Top Malware Reported in the Last 24 Hours
InstallCore Adware
Security researchers have spotted cybercriminals using a new adware delivery method. It involves clone websites that use legitimately-looking domain names to trick victims into downloading famous apps, which are infected in with malware. The campaign was discovered distributing the InstallCore adware

CoinVault
The cybercriminals behind the CoinVault ransomware have infected over 1,400 computers across 20 nations. The ransomware first appeared in 2014 and was developed by two cybercriminals, who were recently arrested and sentenced to 240 hours of community service. The ransomware authors made around $12,000 from their attacks. 

LockCrypt 
Security researchers have uncovered that the LockCrypt ransomware's encryption key can be recovered if one has access to around 25KB of known plaintext.

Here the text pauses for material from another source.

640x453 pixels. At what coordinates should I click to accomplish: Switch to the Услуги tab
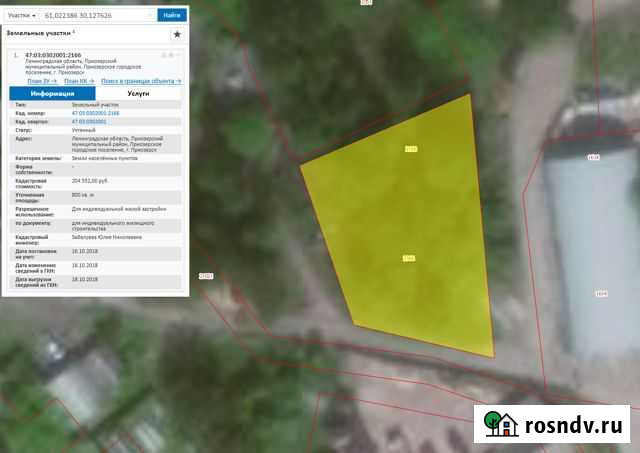point(139,93)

The ransomware uses home-made, weak custom encryption and the disassembling of the encryption functions of the malware is similar to a Python code function. 

Top Breaches Reported in the Last 24 Hours
Boys Town National Research Hospital breach
Boys Town National Research Hospital suffered a data breach after cybercriminals gained access to hospital records via a compromised employee account. The personal and medical information of 105,309 patients and employees is likely stolen. Names, dates of birth, Social Security Numbers, treatment information, health insurance items, login credentials and even some financial data may have been compromised.

KickICO hack
KickICO was hit by hackers and lost around $7.7 million in cryptocurrencies on July 26. The attackers managed to access to the attackers gained access to the account of the KickCoin (KICK) token smart contract on the KickICO platform. The firm claims to have fixed the issue and has also promised a full refund for the hacked accounts.

Blue Springs Family Care breach
Missouri-based Blue Springs Family Care fell victim to a ransomware attack which may have compromised the personal healthcare information (PHI) of over 44,000 patients. The attackers accessed names, home addresses, dates of birth, Social Security numbers, account numbers, driver’s license numbers, disability codes, and diagnoses.